- [BRIEF 1]: In the text on the strength training study, how many participants died during the 30-year follow-up period?
- [BRIEF 2]: Carry on the text about the strength training study, beginning after its last sentence.

- [TEXT]:
Content starts
How the Study Was Conducted

The research, led by Yiwen Zhang, Dong Hoon Lee, Leandro F.M. Rezende, Yuan Ma, and Edward Giovannucci at Harvard Chan School, drew on three long-running American cohort studies: the Health Professionals Follow-Up Study, the Nurses' Health Study, and the Nurses' Health Study II. Participants reported their exercise habits via periodic questionnaires every two to four years over follow-up periods of up to 30 years. The enormous sample size — 147,000 adults — provided the statistical power to detect precise dose-response relationships between strength training volume and specific causes of death with high confidence.

Of note, 35,798 participants died over the 30-year follow-up period, providing a large event base for robust mortality analysis. The researchers adjusted carefully for factors that could confound the relationship between exercise and death, including age, diet, smoking, body weight, alcohol use, and other physical activity.

A striking additional finding concerned cancer mortality: participants who performed just 1 to 29 minutes of strength training per week had a 21 percent lower risk of death from cancer compared to those who did none, and those doing 30 to 59 minutes had an 18 percent lower risk. The cancer mortality benefit appeared at even lower doses than the cardiovascular and neurological benefits, suggesting that even minimal regular strength training offers meaningful cancer protection.
Content ends
- [DATA SHOWN]:
Content starts
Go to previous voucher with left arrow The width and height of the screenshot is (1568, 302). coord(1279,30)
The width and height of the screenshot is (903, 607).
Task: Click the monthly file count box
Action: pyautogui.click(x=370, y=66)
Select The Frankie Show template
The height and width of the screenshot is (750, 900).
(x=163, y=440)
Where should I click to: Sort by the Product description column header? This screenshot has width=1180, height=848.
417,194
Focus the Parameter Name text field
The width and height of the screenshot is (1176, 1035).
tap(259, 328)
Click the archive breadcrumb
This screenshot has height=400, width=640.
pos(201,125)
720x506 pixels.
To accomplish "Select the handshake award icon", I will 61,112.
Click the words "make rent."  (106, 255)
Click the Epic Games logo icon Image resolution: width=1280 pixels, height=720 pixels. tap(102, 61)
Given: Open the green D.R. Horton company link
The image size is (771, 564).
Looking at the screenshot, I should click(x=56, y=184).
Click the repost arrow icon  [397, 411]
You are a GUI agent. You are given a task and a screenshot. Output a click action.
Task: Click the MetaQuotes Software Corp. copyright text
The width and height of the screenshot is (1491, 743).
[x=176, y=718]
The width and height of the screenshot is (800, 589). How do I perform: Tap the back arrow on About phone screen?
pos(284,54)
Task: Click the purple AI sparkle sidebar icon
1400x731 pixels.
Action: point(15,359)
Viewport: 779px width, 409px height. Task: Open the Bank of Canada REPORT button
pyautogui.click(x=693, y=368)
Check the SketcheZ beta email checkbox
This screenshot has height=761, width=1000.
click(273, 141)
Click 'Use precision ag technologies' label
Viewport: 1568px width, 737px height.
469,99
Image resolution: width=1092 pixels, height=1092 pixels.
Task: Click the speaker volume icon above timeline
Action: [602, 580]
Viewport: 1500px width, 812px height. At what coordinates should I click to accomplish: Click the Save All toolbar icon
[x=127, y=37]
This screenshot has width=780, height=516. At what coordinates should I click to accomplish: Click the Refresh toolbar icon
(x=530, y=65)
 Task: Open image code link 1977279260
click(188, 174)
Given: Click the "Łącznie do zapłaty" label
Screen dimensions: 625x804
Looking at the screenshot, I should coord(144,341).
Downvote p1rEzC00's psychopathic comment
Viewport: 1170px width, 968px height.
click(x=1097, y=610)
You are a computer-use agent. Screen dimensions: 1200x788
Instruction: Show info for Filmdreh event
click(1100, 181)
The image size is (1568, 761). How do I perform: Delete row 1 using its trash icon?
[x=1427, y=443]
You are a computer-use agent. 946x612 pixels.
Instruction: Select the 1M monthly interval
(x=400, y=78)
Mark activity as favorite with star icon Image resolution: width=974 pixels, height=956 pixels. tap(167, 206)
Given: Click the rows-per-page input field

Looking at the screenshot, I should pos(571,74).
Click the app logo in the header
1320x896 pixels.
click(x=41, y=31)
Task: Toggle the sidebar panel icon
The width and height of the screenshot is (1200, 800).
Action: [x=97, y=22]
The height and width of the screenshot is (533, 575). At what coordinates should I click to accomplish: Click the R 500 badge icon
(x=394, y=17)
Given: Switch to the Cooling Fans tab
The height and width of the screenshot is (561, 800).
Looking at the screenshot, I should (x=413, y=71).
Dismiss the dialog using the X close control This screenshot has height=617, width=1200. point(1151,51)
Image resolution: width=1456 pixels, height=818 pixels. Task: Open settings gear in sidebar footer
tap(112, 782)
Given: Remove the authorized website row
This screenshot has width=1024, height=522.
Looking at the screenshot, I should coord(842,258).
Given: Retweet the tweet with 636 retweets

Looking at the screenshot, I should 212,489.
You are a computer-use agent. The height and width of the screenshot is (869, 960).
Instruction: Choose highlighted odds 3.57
Content ends
- [ANSWER BOX 1]: 35,798 participants died.

- [ANSWER BOX 2]:
The Most Powerful Finding: Combining Strength and Aerobic Exercise

While the strength training benefits were substantial on their own, the study's most dramatic finding concerned what happens when strength training is combined with aerobic exercise. Among participants who met both the aerobic exercise guidelines (approximately 150 minutes per week of moderate-intensity activity) and the strength training sweet spot (90 to 119 minutes per week), the combined benefits were significantly larger than either exercise modality alone. This combination approached the upper bounds of what lifestyle-based longevity interventions have ever been shown to achieve in large population studies.

"It is important to engage in aerobic exercise that increases the heart rate. This new study finds that another important aspect of exercise is strength training," said Dr. Clarinda Hougen, a primary care sports medicine specialist at Cedars-Sinai Orthopedics, in comments to Healthline. "Including free weights, weight machines, and body weight exercises."

The practical prescription for most adults is achievable without a gym membership: bodyweight exercises (pushups, squats, lunges, planks), resistance bands, or basic free weights used three times per week for 30 to 40 minutes per session are sufficient to reach the 90 to 119 minute sweet spot. No advanced gym equipment, no personal trainer, and no high-intensity programming are required.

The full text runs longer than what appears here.